See Trustees of Colo. Tile, Marble & Terrazzo Workers Pension Fund v. Wilkinson & Co.,
Nos. 96-1205, 96-1431,
On the merits, we reject St. Paul’s argument that the district court lacked subject matter jurisdiction, but agree that the type of damages plaintiffs seek are not covered under the surety bond. We therefore reverse.
I. BACKGROUND
This case follows directly from plaintiffs’ success on the claims they asserted in the Wilkinson action, which ¡they filed in February 1994. That case essentially turned on whether Wilkinson, a New Jersey corporation, was required to use union labor on work it performed under subcontract at the Denver International Airport in Colorado. With one exception to be discussed later, plaintiffs are the same in both this ease and the Wilkinson action. Plaintiff trustees are the named fiduciaries of four multiemployer welfare and pension benefit plans as defined by the Employee Retirement Income Security *1368 Act of 1974 (“ERISA”). They based their claims against Wilkinson on Section 515 of ERISA, 29 U.S.C. § 1145. Section 515 allows federal actions against employers for contributions allegedly due under the terms of multiemployer ERISA plans or collective bargaining agreements. Plaintiff Contractors Association is a Colorado nonprofit corporation that promotes the tile, marble and terrazzo trade in Colorado who also claimed it was due contributions under collective bargaining agreements.

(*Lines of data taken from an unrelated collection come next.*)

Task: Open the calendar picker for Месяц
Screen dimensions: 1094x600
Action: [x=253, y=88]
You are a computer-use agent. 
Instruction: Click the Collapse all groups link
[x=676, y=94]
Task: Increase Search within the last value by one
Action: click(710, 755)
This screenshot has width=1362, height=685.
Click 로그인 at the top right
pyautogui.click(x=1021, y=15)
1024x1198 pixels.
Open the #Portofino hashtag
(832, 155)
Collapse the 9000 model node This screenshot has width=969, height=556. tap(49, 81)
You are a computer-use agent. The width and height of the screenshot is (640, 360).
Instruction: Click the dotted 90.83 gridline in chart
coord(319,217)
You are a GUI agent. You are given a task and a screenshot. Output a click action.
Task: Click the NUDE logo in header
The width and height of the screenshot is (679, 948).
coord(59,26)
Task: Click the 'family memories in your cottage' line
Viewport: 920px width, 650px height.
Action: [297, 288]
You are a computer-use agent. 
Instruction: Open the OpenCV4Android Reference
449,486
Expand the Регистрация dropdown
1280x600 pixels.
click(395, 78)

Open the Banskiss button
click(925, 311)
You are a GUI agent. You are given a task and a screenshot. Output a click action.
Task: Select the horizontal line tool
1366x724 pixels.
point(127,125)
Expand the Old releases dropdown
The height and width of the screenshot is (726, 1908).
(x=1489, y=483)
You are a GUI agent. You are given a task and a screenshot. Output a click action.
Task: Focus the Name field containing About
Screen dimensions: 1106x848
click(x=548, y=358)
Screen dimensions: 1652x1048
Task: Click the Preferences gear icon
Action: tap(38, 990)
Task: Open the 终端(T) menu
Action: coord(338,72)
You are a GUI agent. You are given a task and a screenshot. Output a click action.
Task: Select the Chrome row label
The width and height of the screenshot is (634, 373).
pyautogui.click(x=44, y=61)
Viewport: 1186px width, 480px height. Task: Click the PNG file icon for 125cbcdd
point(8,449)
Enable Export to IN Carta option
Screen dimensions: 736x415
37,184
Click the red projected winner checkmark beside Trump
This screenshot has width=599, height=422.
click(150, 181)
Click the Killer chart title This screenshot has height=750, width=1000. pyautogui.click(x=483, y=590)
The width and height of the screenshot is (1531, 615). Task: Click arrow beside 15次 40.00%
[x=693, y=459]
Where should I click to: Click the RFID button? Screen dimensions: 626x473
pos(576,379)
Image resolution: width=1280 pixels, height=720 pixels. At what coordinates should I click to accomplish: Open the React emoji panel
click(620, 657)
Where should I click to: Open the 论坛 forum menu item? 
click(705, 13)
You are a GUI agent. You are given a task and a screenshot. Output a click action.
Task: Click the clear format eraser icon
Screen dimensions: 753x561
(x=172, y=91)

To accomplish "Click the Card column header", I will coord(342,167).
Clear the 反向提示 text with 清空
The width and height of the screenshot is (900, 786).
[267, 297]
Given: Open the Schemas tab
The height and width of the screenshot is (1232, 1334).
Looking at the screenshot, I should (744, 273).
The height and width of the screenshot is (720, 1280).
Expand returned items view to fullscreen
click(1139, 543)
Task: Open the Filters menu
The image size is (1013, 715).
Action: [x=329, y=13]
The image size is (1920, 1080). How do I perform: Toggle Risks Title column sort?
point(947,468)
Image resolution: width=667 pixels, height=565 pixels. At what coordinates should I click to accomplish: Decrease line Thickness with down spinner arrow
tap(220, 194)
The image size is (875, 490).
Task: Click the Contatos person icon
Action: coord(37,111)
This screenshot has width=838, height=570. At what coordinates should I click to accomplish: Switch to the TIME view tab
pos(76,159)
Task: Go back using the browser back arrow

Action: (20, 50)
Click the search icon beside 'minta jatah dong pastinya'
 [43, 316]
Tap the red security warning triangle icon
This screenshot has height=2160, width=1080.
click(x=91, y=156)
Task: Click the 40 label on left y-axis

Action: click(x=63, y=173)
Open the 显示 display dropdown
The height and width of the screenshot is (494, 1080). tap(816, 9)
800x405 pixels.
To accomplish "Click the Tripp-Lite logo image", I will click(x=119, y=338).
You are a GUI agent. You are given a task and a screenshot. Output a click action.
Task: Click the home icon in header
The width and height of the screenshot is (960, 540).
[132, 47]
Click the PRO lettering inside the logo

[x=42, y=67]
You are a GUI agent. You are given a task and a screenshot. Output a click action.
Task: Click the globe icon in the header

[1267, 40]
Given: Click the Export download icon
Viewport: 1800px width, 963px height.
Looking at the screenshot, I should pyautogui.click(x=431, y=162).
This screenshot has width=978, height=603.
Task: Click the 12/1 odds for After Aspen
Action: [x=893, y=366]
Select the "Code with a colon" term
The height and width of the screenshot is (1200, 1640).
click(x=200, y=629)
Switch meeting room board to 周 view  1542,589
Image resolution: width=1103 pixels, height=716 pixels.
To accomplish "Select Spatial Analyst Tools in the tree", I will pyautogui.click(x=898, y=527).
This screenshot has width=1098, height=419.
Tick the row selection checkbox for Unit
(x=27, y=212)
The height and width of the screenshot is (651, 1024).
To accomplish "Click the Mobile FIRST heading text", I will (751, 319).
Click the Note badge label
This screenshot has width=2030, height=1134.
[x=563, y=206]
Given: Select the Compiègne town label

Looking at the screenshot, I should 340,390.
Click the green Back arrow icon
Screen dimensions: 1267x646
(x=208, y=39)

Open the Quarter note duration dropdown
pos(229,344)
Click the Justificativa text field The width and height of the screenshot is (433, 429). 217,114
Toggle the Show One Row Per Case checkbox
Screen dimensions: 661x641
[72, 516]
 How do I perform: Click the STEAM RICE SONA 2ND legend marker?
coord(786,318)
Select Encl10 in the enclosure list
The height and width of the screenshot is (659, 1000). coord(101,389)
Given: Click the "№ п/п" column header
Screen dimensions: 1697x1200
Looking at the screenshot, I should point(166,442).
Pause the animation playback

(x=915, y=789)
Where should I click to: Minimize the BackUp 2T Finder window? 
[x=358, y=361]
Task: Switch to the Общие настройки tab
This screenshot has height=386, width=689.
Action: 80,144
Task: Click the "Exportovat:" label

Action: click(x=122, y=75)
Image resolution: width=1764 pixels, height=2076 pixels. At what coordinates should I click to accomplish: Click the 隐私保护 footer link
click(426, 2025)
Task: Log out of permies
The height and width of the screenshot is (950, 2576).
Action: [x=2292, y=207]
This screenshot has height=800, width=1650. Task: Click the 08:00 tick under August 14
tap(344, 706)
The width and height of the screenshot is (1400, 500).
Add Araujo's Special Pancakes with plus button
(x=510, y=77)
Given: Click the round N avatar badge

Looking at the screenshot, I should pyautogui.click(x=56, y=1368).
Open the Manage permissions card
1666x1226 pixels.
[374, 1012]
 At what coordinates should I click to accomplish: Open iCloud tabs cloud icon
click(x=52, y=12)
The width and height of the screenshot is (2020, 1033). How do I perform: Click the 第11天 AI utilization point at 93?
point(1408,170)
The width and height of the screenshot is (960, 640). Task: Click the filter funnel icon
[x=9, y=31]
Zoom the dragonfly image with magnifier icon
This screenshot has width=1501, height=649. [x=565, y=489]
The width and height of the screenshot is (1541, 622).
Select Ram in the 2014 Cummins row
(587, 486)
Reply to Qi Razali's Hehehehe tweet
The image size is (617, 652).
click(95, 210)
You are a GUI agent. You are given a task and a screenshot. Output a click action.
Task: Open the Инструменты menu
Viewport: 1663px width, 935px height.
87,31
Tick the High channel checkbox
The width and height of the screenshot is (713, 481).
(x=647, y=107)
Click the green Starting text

The facts, briefly stated, were that Wilkinson was a signatory to a collective bargaining agreement between the Tile Contractors Association of Northern New Jersey, Inc., and Local No. 77 of New Jersey-Bricklayers and Allied Craftsmen (the “Local 77 CBA”). That agreement generally covered workers known as “helpers” or “finishers.” That agreement also contained a “traveling contractors” clause requiring Wilkinson to comply with an affiliated local’s collective bargaining agreement when Wilkinson performed work outside the territory covered by the Local 77 CBA and in an affiliated local’s territory.
Plaintiffs claimed that the work Wilkinson performed on the airport project was the type of work covered by the Local 77 CBA, and that pursuant to the Local 77 CBA traveling contractors clause, Wilkinson was obligated to comply with the union affiliate’s agreement covering the airport project site. The applicable local agreement was one involving Local Union No. 6 of Colorado, International Union of Bricklayers and Allied Craftsmen (the “Colorado CBA”). That agreement essentially required the use of union labor and also required employers to make contributions to plaintiffs based on the number of hours worked by covered workers. Wilkinson neither used union labor nor made the contributions. Plaintiffs contended that Wilkinson breached the Colorado CBA and sought, as damages, contributions, interest and liquidated damages under the Colorado CBA and various trust fund agreements incorporated into that agreement for all workers the agreement covered.
The district court agreed with plaintiffs that under the plain language of the Local 77 CBA, the airport project was the type of work covered by the agreement. The court also determined that the Colorado CBA controlled the amount of damages, and Wilkinson was therefore obligated to make contributions for all workers covered by that agreement. It therefore entered judgment in plaintiffs’ favor in the amount of $197,-098.76 plus attorney fees and costs.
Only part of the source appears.